Cuando David y sus hombres vieron las ruinas y se dieron cuenta de lo que les había sucedido a sus familias, lloraron a más no poder. Las dos esposas de David, Ahinoam de Jezreel y Abigail, la viuda de Nabal de Carmelo, estaban entre los que fueron capturados. David ahora se encontraba en gran peligro, porque todos sus hombres estaban muy resentidos por haber perdido a sus hijos e hijas, y comenzaron a hablar acerca de apedrearlo. Pero David encontró fuerzas en el Señor su Dios.

Entonces le dijo a Abiatar, el sacerdote:
—¡Tráeme el efod!
Así que Abiatar lo trajo y David le preguntó al Señor:
—¿Debo perseguir a esta banda de saqueadores? ¿Los atraparé?
Y el Señor le dijo:
—Sí, persíguelos. Recuperarás todo lo que te han quitado.
De modo que David y sus seiscientos hombres salieron y llegaron al arroyo de Besor. 10 Pero doscientos de ellos estaban demasiado cansados para cruzar el arroyo, por lo que David continuó la persecución con cuatrocientos hombres.

11 En el camino encontraron a un egipcio en un campo y lo llevaron a David. Le dieron pan para comer y agua para beber. 12 También le dieron parte de un pastel de higos y dos racimos de pasas, porque no había comido ni bebido nada durante tres días y tres noches. Al poco tiempo recobró sus fuerzas.
13 —¿A quién le perteneces y de dónde vienes? —le preguntó David.
—Soy egipcio, esclavo de un amalecita —respondió—. Mi amo me abandonó hace tres días porque yo estaba enfermo. 14 Regresábamos de asaltar a los cereteos en el Neguev, el territorio de Judá y la tierra de Caleb, y acabábamos de incendiar Siclag.
15 —¿Me guiarás a esa banda de saqueadores? —preguntó David.
El joven contestó:
—Si haces un juramento en el nombre de Dios que no me matarás ni me devolverás a mi amo, entonces te guiaré a ellos.

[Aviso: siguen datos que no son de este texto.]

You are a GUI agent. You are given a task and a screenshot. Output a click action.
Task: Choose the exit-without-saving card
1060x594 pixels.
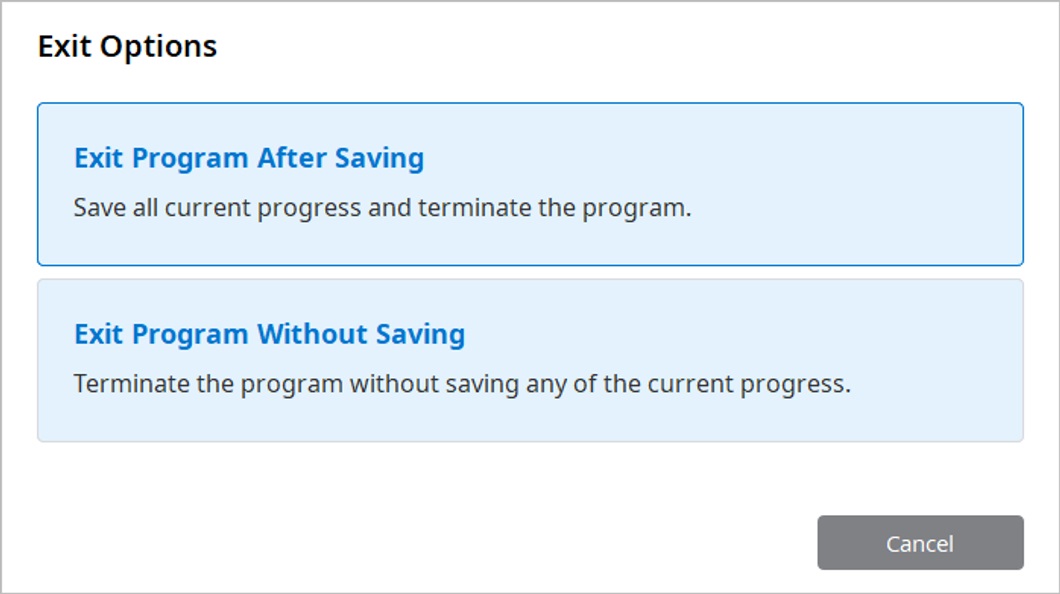(530, 360)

16 Así que guió a David hasta los amalecitas, y los encontraron dispersos por los campos comiendo, bebiendo y bailando con alegría por el enorme botín que habían tomado de los filisteos y de la tierra de Judá. 17 Entonces David y sus hombres se lanzaron contra ellos y los mataron durante toda la noche y durante todo el día siguiente hasta la tarde. Ninguno de los amalecitas escapó, excepto cuatrocientos jóvenes que huyeron en camellos. 18 Así que David recuperó todo lo que los amalecitas habían tomado y rescató a sus dos esposas. 19 No faltaba nada: fuera grande o pequeño, hijo o hija, ni ninguna otra cosa que se habían llevado. David regresó con todo. 20 También recuperó los rebaños y las manadas, y sus hombres los arrearon delante de los demás animales. «¡Este botín le pertenece a David!», dijeron.

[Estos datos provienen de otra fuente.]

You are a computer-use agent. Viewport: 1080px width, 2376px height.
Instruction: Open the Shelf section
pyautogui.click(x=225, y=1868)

21 Luego David regresó al arroyo de Besor y se encontró con los doscientos hombres que se habían quedado rezagados porque estaban demasiado cansados para seguir con él. Entonces salieron para encontrarse con David y con sus hombres, y David los saludó con alegría. 22 Pero unos alborotadores entre los hombres de David dijeron:
—Ellos no fueron con nosotros, así que no pueden tener nada del botín que recuperamos. Denles sus esposas e hijos y díganles que se vayan.
23 Pero David dijo:
—¡No, mis hermanos! No sean egoístas con lo que el Señor nos dio. Él nos protegió y nos ayudó a derrotar a la banda de saqueadores que nos atacó. 24 ¿Quién les hará caso cuando hablan así? Compartiremos por partes iguales tanto con los que vayan a la batalla como con los que cuiden las pertenencias. 25 A partir de entonces, David estableció este dicho como decreto y ordenanza en Israel y hasta el día de hoy todavía se cumple. 26 Cuando llegó a Siclag, David envió parte del botín a los ancianos de Judá, quienes eran sus amigos. «Esto es un regalo para ustedes —les dijo David—, tomado de los enemigos del Señor». 27 Los regalos fueron enviados a la gente de las siguientes ciudades que David había visitado: Betel, Ramot-neguev, Jatir, 28 Aroer, Sifmot, Estemoa, 29 Racal, las ciudades de Jerameel, las ciudades de los ceneos, 30 Horma, Corasán, Atac, 31 Hebrón, y a todos los demás lugares que David había visitado con sus hombres.